NP5. Location/Access:
(36o 26.189N; 117o 09.292W) The ghost town of Skidoo is located 26 miles south of Stovepipe Wells. From its junction off the Wildrose Road, just under 19 miles south of Stovepipe Wells, a good gravel road leads 7.0 miles to the townsite. The road can be navigated by any vehicle with at least a little clearance. There is nothing left at the townsite itself. However, if one keeps to the left at the explanatory sign and continues towards the GPS coordinates (0.8 miles), one will come to the mill. You will have to park below the top of the hill at the gate and then walk 200 yards over the crest to the GPS coordinates. There are other small roads that can also lead you to the mill by keeping right at the explanatory sign.
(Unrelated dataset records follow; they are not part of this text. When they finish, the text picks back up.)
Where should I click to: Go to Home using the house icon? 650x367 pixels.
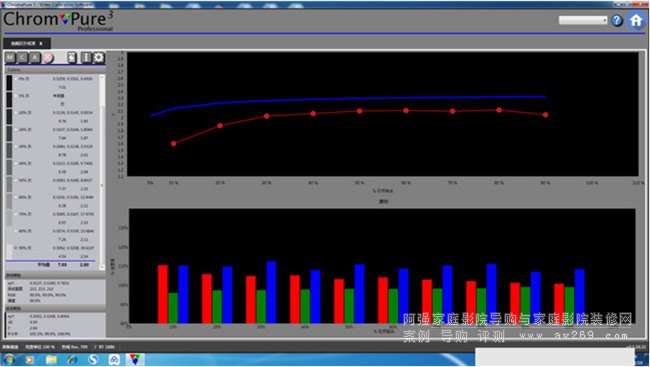coord(636,20)
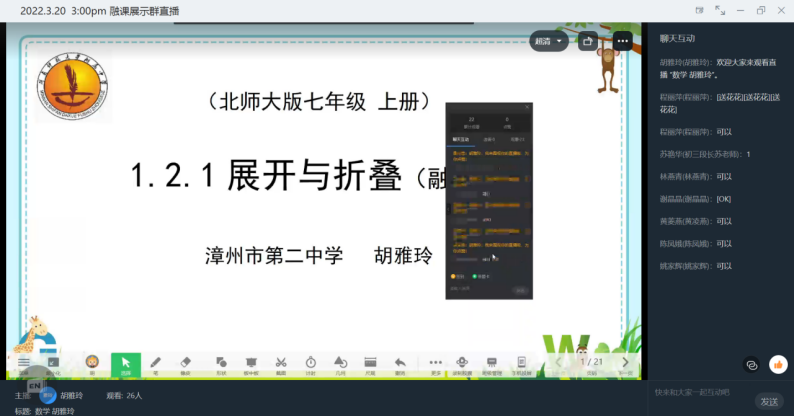Select the pen tool in whiteboard toolbar

[155, 363]
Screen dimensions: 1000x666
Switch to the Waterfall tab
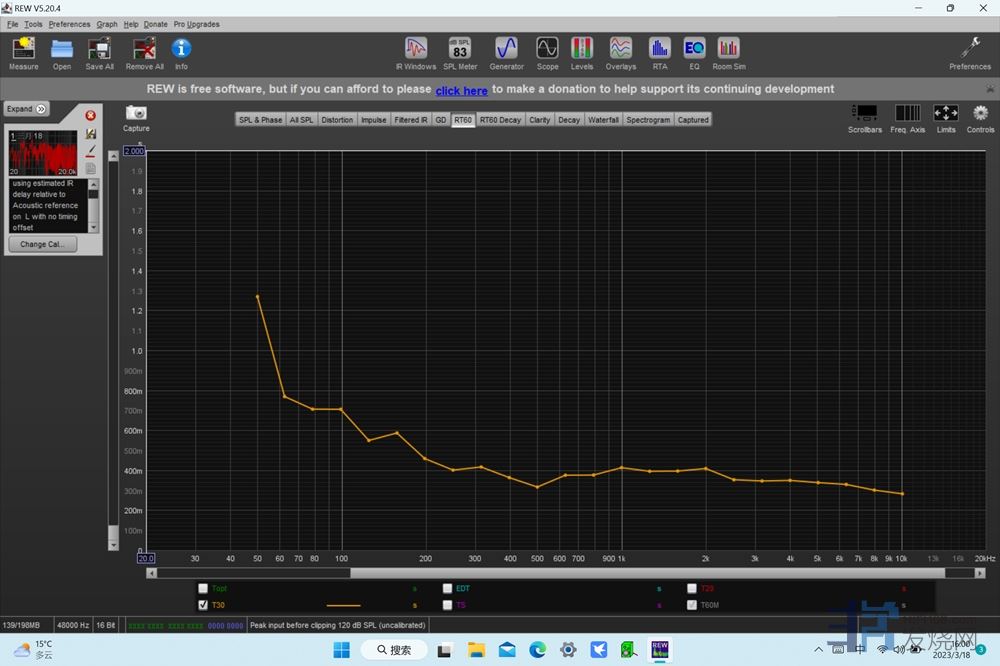(603, 120)
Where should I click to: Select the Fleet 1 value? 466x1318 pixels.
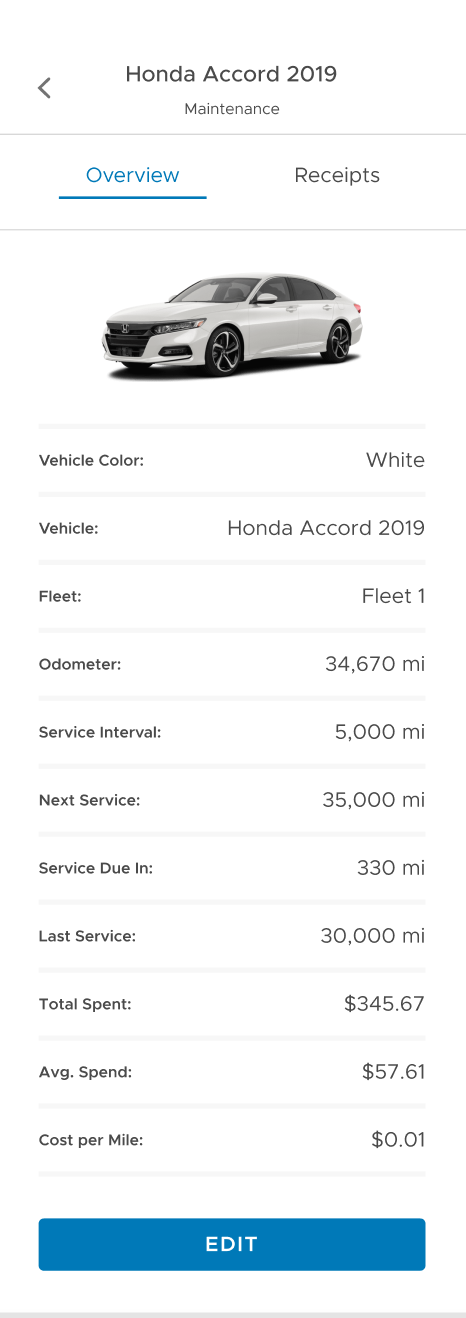393,596
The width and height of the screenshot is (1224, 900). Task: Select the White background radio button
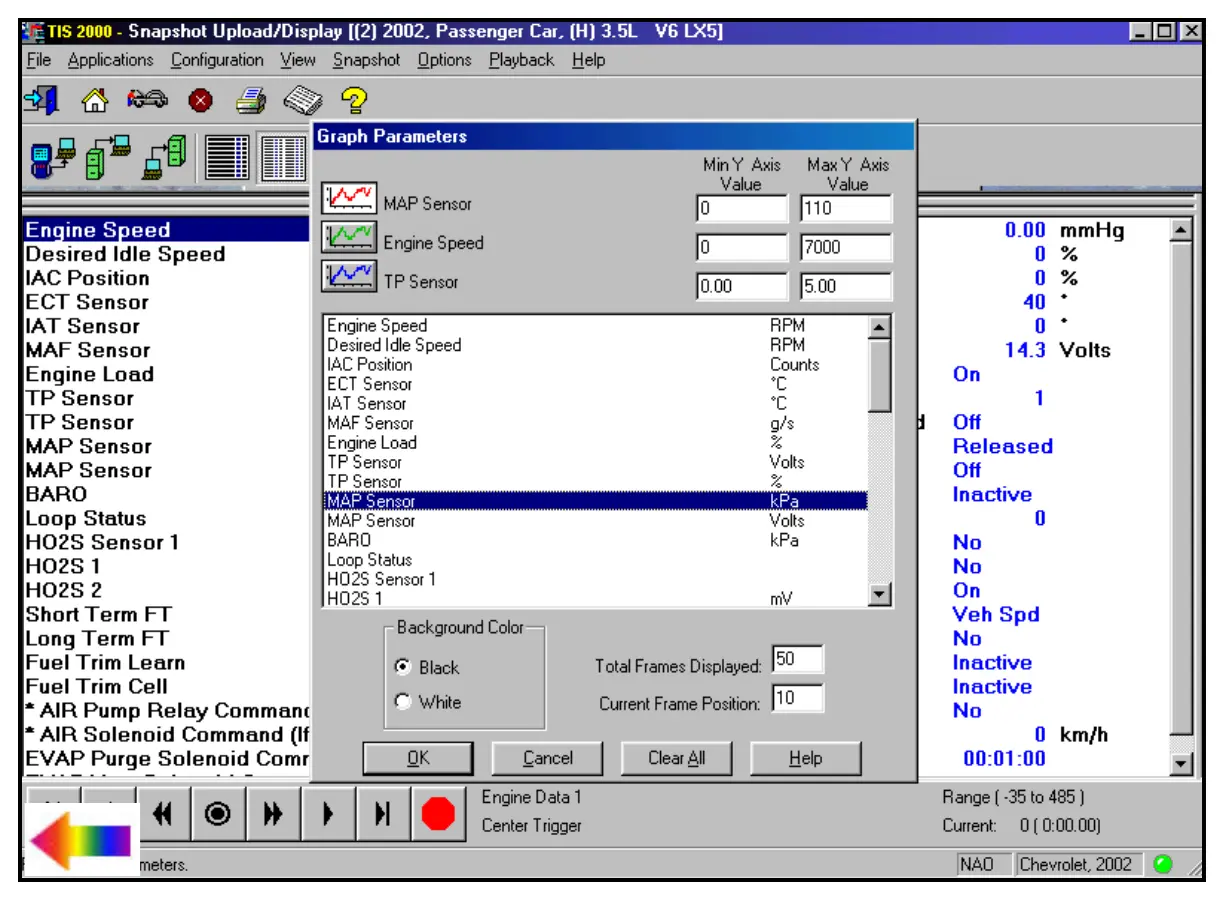pyautogui.click(x=404, y=702)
Best Time: Anytime, all year.

Geology: The gold mining of district of Skidoo, so named because it was 23 miles to the spring from which water was piped in, was active in the early 1900s. The majority of rock that makes up the hill that the mill and most of the mines are on is composed of the Skidoo granite, a Mesozoic pluton. There are several separate plutons of this age in Death Valley and all are outliers of the huge Sierra Nevada Batholith to the west. Gold in the Death Valley region is usually found associated with Neogene volcanic rocks (such as at Rhyolite, Nevada) or within gold-bearing quartz veins of Mesozoic age such as here at Skidoo. The hills to the northeast are composed of the Proterozoic Pahrump group. From the mill area, there is a good view west across Emigrant Canyon to the Pliocene-Pleistocene sediments that make up those hills. These rocks are the Nova formation and form the hanging wall of the Tucki Mountain detachment (Wernicke, et. Al., 1993).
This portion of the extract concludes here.